The SMAD2/3 corepressor SNON maintains pluripotency through selective repression of mesendodermal genes in human ES cells

Norihiro Tsuneyoshi; Ee Kim Tan; Akila Sadasivam; Yogavalli Poobalan; Tomoyuki Sumi; Norio Nakatsuji; Hirofumi Suemori; N. Ray Dunn

doi:10.1101/gad.201772.112

The SMAD2/3 corepressor SNON maintains pluripotency through selective repression of mesendodermal genes in human ES cells

¹Institute of Medical Biology, A*STAR (Agency for Science, Technology, and Research), Singapore 138648, Singapore;
²Department of Embryonic Stem Cell Research, Institute for Frontier Medical Sciences, Kyoto University, Kyoto 606-8507, Japan;
³Department of Developmental Biology, Graduate School of Medical Sciences, Kyushu University, Fukuoka 812-8582, Japan;
⁴Department of Development and Differentiation, Institute for Frontier Medical Sciences, Kyoto University, Kyoto 606-8507, Japan;
⁵Institute for Integrated Cell-Material Sciences (WPI-iCeMS), Kyoto University, Kyoto 606-8501, Japan

Abstract

Activin/Nodal signaling via SMAD2/3 maintains human embryonic stem cell (hESC) pluripotency by direct transcriptional regulation of NANOG or, alternatively, induces mesoderm and definitive endoderm (DE) formation.
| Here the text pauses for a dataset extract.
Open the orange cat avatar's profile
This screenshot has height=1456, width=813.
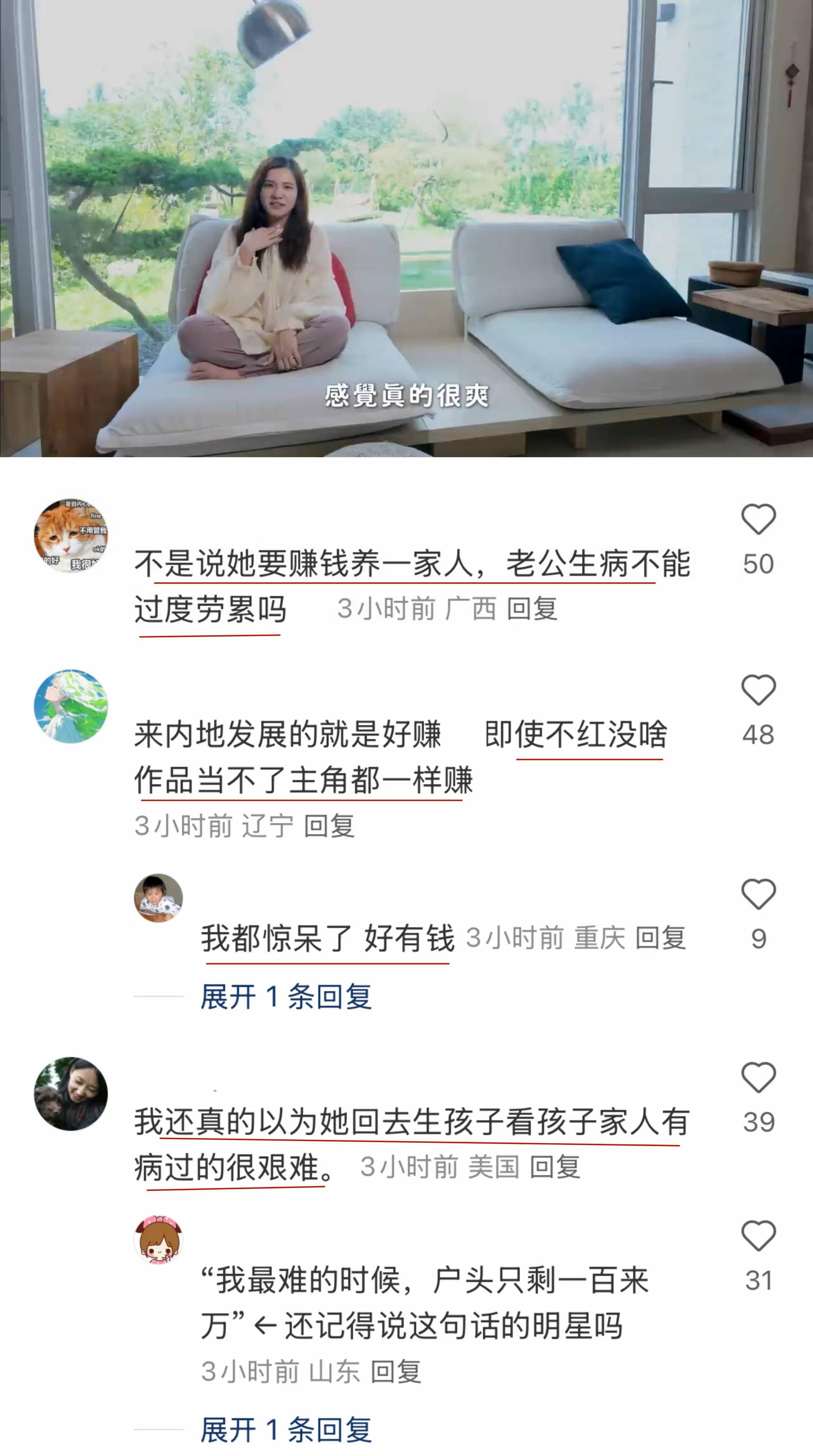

In search of an explanation for these contrasting effects, we focused on SNON (SKIL), a potent SMAD2/3 corepressor that is expressed in hESCs but rapidly down-regulated upon differentiation. We show that SNON predominantly associates with SMAD2 at the promoters of primitive streak (PS) and early DE marker genes. Knockdown of SNON results in premature activation of PS and DE genes and loss of hESC morphology. In contrast, enforced SNON expression inhibits DE formation and diverts hESCs toward an extraembryonic fate. Thus, our findings provide novel mechanistic insight into how a single signaling pathway both regulates pluripotency and directs lineage commitment.